● **SOURCE MATERIAL**:

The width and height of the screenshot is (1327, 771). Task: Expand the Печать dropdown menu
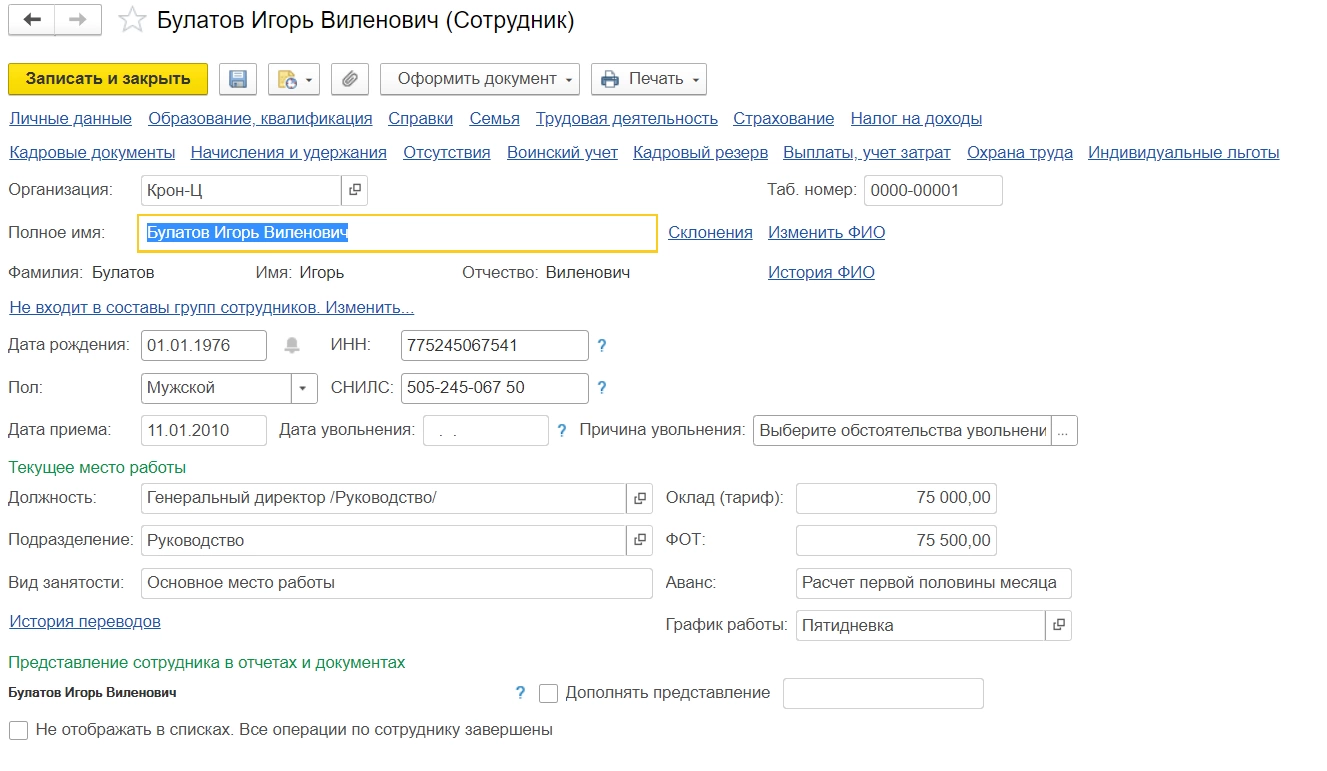pyautogui.click(x=649, y=79)
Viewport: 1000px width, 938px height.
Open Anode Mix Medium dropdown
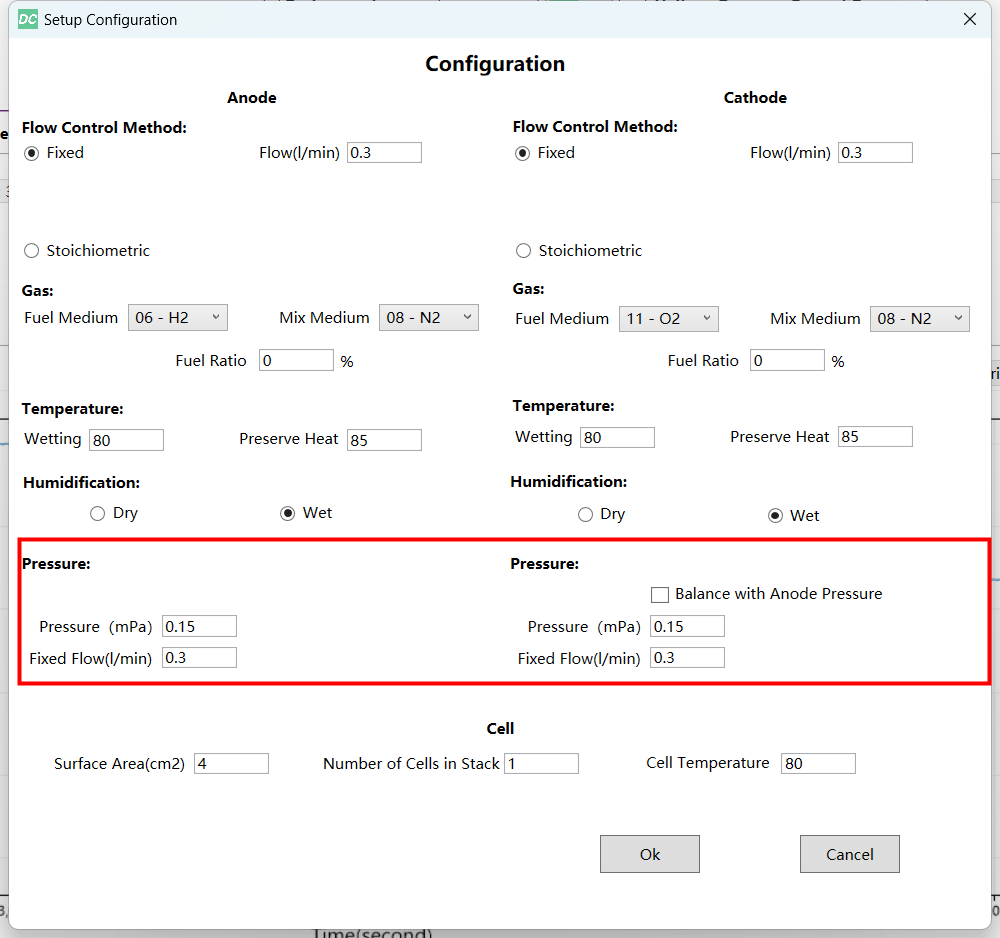click(x=428, y=318)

● **EXERCISE REQUIREMENTS**: Please output an exact repetition of the lines from the line containing "Viewport: 1000px width, 938px height." to the end of the records, both included, with no pictures and no additional text.

● **TASK OUTPUT**:
Viewport: 1000px width, 938px height.
Open Anode Mix Medium dropdown
click(x=428, y=318)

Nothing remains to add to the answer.